I have a passion for obituaries. I like to read them, I like writing them, and even on my radio show there’s still something fascinating about trying to come up with something relatively brief that, with musical accompaniment, helps others define somebody. Somebody they think they know or know a lot about, somebody they never heard of, sometimes even someone they really do know.

I am starting not to like it so much. Since January, I have done at least a dozen obits. In no order at all: B.B. King, Ben E. King, Ornette Coleman, Joe Cocker, Jack Ely, Jean Ritchie, Guy Carawan, Don Covay, Lesley Gore, John Renbourn, Evelyn Starks, Percy Sledge, Marcus Belgrave, Errol Brown, Bruce Lundvall, Lenore Travis and Lyle Centola.

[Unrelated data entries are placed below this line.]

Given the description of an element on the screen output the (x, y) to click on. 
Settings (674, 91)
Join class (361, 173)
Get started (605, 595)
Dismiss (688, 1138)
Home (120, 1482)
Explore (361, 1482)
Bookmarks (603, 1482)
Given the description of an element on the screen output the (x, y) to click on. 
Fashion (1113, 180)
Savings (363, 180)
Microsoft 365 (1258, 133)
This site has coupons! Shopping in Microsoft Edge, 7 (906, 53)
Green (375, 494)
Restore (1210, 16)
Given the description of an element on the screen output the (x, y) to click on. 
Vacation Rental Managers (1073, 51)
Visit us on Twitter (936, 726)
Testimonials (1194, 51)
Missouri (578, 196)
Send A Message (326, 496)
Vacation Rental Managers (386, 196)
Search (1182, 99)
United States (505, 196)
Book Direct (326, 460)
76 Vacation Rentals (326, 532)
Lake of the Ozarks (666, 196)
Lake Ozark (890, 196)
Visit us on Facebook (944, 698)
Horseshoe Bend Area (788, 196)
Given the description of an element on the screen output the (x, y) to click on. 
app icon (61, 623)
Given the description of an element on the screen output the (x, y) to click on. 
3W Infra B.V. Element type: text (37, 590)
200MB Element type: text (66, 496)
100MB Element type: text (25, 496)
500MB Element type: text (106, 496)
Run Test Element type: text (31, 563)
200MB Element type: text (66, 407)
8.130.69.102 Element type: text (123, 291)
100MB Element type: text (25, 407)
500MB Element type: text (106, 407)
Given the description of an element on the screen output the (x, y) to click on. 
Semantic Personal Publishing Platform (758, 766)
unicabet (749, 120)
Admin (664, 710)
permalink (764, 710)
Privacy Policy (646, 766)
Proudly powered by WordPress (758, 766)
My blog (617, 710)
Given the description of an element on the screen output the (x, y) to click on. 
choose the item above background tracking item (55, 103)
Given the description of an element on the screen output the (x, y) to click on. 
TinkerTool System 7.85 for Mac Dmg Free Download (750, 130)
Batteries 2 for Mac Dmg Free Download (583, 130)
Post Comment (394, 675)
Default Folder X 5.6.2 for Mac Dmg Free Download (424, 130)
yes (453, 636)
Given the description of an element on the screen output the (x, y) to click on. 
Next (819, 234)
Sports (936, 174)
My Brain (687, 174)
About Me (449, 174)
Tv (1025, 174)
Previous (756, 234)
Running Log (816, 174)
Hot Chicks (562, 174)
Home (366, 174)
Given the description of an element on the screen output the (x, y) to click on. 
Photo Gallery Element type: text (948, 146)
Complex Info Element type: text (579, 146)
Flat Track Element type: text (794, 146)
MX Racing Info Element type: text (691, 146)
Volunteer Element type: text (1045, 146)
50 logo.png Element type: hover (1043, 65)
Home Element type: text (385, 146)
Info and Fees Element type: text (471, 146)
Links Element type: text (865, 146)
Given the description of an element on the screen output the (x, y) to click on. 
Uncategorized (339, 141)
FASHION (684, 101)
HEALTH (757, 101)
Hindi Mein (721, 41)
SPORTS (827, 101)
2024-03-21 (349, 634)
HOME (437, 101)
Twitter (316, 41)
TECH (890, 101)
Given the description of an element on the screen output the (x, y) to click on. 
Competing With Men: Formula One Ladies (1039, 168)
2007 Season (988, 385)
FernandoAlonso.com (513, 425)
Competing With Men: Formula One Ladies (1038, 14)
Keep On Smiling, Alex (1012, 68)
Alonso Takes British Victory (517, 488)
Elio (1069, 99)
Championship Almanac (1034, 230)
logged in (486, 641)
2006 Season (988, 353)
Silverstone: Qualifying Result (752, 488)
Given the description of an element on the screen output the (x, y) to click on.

That list includes the Kings, two of the greatest R&B/soul artists ever; one of that genre’s greatest songwriters, Covay; a pair of its most singular and spectacular voices, Sledge and Cocker; two great proselytizers of folk songs and folk singing, Ritchie and Carawan. It has Ely of the Kingsmen, who is perhaps the greatest one-hit wonder of all time (especially since his hit was swiped and his name temporarily erased from history, forget about royalties); in Gore, arguably the first female vocal star of the modern rock era; and two great discoverers and trainers of talent in Starks, who found the nonpareil singer/songwriter Dorothy Love Coates, who then led Evelyn’s Gospel Harmonettes to great glory, and Belgrave, whose great work with Ray Charles led him to Detroit where he played with damn near everybody and nurtured almost all the recent jazz grandees from the Motor City: James Carter, Regina Carter, Geri Allen, Kenny Garrett and many many others (and not only jazzers, for that matter). Jean Ritchie brought her beloved Appalachian culture to the rest of the nation, if not the world, at the time of the folk revival; she was a major instrumentalist, a key discoverer and historian of song, and a fine songwriter. Renbourn’s work with Pentangle redefined English folk as a searching, yearning counterpart of jazz. Guy Carawan gave “We Shall Overcome” to this country’s greatest liberation movement of our time, the Southern civil rights movement, a signature song that now speaks for freedom-seekers across the planet; he too was a significant song collector, a historian and writer, perhaps our greatest musical activist after Pete Seeger and Paul Robeson. Erroll Brown of Hot Chocolate was, in the United States, a one-hit wonder but what a hit, a love song whose core was the audacious declaration, “I believe in miracles!”